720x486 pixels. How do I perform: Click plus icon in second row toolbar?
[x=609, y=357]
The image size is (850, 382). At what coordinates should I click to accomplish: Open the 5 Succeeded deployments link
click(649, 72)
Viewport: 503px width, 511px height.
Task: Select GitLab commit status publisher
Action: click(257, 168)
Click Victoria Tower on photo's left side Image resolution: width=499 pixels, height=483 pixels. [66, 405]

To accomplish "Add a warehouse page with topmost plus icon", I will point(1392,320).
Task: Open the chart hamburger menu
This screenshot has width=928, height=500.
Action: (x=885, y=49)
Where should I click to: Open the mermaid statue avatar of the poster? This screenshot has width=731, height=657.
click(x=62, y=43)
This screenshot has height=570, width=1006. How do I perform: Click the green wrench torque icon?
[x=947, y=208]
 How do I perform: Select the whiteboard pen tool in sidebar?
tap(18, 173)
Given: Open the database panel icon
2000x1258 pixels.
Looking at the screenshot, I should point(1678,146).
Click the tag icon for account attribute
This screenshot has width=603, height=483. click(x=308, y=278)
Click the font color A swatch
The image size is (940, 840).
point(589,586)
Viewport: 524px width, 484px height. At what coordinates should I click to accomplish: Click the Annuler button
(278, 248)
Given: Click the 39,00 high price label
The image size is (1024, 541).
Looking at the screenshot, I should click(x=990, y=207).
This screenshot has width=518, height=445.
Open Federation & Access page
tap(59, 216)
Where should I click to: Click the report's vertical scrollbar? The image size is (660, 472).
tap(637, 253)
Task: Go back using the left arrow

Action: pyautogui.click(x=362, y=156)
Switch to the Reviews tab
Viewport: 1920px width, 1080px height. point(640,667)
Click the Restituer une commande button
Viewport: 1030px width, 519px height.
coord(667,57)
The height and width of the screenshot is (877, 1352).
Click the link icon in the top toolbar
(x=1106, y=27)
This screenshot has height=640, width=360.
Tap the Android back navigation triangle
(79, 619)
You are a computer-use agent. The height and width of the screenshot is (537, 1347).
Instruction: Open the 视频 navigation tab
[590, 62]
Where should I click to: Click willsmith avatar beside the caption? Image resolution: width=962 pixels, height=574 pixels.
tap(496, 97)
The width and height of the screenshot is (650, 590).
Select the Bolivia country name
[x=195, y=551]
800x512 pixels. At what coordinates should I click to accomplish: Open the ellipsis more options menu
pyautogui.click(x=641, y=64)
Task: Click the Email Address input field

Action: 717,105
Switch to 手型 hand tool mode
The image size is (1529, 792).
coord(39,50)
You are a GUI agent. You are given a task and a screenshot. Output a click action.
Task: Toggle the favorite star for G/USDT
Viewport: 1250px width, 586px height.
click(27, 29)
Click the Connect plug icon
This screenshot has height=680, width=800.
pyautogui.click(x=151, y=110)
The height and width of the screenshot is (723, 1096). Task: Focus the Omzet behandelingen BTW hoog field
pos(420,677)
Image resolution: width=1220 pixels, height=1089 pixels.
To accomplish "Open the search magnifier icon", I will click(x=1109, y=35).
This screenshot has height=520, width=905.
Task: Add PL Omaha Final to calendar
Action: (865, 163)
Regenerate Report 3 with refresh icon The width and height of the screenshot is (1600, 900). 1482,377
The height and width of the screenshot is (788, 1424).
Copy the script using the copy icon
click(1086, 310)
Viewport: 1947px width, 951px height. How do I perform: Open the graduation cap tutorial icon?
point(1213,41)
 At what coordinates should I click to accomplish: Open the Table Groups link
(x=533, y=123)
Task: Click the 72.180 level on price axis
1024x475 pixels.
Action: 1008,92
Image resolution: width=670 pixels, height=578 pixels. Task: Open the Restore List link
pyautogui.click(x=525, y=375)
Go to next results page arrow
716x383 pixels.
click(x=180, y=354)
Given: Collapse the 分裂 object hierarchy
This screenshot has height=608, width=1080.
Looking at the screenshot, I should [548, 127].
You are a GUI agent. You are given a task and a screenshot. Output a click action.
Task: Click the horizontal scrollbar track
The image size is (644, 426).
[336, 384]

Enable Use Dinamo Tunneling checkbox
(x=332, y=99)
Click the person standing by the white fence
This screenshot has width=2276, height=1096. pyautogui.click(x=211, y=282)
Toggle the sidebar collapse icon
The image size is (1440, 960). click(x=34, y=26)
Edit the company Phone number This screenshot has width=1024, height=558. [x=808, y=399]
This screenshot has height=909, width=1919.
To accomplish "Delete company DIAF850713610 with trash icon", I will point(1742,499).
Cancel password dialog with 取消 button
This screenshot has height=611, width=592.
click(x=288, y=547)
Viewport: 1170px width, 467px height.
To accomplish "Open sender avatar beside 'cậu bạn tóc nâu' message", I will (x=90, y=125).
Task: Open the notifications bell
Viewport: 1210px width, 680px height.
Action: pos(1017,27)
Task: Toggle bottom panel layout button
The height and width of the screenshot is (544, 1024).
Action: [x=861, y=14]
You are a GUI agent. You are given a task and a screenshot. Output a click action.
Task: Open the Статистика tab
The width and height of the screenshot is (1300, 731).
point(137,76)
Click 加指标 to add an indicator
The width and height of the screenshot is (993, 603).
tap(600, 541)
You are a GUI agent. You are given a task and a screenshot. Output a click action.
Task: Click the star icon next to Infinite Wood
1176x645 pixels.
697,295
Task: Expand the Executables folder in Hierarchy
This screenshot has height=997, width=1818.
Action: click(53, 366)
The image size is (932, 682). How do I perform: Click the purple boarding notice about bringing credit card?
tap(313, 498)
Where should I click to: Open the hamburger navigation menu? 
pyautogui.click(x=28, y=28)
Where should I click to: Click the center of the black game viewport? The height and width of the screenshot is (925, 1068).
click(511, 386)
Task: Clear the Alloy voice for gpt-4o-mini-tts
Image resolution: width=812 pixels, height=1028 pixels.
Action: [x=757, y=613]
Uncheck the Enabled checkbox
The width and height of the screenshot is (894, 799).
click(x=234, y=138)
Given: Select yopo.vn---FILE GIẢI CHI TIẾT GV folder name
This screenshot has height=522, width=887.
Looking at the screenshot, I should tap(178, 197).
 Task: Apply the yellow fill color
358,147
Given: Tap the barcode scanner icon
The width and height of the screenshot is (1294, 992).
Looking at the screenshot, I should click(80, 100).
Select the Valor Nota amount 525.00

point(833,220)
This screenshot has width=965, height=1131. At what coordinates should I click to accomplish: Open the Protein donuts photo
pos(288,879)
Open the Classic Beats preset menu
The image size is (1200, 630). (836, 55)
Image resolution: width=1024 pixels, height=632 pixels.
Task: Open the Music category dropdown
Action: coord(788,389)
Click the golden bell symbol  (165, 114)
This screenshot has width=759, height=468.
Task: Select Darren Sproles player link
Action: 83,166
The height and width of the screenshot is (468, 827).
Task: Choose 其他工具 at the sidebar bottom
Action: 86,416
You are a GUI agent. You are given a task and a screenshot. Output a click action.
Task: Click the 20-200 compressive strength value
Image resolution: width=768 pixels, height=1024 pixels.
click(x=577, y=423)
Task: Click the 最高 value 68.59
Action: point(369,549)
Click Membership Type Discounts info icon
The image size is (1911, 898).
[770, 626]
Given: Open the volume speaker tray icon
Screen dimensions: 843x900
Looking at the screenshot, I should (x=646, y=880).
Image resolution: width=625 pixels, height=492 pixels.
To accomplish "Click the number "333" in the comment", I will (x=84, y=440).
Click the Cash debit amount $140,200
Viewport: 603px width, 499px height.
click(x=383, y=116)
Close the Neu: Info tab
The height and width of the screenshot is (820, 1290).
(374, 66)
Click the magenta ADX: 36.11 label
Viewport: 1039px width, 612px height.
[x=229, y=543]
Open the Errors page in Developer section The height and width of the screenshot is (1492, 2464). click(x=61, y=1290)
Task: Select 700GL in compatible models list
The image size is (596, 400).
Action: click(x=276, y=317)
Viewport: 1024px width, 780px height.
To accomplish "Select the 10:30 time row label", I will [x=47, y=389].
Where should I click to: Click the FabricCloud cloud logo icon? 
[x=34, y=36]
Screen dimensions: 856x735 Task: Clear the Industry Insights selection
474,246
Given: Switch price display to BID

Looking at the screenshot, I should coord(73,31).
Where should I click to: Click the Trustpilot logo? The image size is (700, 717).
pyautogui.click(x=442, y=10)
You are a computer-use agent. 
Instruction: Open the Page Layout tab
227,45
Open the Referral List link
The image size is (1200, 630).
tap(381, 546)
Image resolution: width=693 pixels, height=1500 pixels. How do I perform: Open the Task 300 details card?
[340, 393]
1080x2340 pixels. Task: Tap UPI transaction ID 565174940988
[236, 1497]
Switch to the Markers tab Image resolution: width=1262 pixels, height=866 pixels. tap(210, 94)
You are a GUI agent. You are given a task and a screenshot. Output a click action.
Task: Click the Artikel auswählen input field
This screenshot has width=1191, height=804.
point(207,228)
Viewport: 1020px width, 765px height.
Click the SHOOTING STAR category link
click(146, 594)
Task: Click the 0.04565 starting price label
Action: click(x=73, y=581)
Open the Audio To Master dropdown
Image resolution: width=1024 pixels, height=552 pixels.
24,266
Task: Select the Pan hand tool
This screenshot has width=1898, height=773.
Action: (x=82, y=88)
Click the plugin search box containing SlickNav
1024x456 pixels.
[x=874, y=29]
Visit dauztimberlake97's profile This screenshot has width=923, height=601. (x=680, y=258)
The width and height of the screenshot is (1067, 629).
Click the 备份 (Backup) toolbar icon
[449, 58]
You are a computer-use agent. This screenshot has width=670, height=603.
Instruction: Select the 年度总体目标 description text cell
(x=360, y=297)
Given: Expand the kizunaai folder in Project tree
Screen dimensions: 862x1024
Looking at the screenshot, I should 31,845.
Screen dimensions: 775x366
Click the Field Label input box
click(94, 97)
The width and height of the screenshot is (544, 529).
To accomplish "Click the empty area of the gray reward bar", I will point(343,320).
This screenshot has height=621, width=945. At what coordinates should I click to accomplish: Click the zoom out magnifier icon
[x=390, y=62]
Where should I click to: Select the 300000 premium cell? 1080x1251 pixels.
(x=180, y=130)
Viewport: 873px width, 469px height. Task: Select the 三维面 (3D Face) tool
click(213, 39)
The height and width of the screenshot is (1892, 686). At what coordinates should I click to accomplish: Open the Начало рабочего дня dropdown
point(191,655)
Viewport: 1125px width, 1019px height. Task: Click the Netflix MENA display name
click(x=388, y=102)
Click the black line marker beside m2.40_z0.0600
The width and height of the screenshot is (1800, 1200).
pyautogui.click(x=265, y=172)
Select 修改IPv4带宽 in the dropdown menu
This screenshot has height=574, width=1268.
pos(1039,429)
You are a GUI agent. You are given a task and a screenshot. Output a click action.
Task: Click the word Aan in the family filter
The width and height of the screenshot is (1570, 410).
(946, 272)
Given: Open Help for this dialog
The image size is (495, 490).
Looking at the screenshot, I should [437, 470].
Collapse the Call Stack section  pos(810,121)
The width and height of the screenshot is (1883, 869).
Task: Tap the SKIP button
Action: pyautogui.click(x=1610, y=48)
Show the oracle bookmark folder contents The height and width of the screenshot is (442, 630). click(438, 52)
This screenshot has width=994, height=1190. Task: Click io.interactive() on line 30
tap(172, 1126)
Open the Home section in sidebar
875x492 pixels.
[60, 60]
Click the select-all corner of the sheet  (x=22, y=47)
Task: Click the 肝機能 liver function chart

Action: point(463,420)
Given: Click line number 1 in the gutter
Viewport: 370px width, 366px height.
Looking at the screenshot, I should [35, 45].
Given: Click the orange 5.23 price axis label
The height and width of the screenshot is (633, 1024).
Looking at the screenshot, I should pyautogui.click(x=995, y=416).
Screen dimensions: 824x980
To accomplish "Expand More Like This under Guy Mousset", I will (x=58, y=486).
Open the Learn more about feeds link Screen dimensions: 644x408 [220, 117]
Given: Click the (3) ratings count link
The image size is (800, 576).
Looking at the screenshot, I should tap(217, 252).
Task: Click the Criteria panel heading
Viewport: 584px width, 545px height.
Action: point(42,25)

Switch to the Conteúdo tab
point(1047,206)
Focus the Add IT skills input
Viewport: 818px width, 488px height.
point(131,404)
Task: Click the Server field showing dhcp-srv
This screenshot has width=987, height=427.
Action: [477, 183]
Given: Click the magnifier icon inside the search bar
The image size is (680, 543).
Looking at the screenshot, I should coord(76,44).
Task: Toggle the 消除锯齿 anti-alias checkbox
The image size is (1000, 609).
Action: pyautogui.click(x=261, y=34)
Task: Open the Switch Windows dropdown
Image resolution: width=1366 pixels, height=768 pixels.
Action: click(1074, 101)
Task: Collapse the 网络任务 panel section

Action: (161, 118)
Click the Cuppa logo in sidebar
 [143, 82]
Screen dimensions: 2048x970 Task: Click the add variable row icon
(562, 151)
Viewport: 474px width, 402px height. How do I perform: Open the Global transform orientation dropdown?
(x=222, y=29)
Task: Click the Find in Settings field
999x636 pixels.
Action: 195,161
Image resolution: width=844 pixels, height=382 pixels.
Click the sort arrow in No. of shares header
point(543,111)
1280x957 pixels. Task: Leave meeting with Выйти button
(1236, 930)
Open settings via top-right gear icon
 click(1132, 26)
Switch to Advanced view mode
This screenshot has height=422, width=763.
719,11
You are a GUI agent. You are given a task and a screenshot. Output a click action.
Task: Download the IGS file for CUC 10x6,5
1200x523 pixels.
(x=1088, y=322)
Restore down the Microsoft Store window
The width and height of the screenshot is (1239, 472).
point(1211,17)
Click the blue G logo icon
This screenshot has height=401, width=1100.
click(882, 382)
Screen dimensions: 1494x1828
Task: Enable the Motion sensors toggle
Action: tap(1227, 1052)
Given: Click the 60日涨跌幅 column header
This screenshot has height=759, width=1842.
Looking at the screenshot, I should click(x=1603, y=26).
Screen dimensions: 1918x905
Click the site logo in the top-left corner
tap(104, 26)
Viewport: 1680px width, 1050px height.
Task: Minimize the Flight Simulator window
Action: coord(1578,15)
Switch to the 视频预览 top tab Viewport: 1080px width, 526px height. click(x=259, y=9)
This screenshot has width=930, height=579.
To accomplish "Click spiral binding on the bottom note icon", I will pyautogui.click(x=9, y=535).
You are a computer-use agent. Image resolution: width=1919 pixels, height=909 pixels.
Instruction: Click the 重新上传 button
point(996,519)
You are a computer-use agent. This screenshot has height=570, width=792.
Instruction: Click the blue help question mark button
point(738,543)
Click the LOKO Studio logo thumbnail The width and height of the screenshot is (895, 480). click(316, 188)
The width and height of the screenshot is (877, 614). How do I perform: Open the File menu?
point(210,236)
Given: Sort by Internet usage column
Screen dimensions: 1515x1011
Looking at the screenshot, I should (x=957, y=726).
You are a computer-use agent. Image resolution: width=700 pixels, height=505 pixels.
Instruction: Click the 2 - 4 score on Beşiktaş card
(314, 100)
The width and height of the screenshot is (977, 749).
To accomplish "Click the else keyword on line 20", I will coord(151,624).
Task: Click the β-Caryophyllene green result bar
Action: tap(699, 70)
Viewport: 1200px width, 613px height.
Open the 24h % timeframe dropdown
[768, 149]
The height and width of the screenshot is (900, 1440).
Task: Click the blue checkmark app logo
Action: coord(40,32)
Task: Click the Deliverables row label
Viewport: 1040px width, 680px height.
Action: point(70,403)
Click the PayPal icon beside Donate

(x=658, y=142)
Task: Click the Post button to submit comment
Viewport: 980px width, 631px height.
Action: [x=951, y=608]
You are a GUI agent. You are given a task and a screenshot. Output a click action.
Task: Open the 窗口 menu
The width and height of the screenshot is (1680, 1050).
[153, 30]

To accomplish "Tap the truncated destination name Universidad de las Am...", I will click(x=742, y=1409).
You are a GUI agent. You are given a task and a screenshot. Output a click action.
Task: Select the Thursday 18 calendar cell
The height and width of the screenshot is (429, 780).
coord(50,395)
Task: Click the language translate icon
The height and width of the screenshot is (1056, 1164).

ACTIVITY ::
Count every line in the listing above where the string "column" occurs, and report the count and nothing more.

EXPECTED OUTPUT ::
2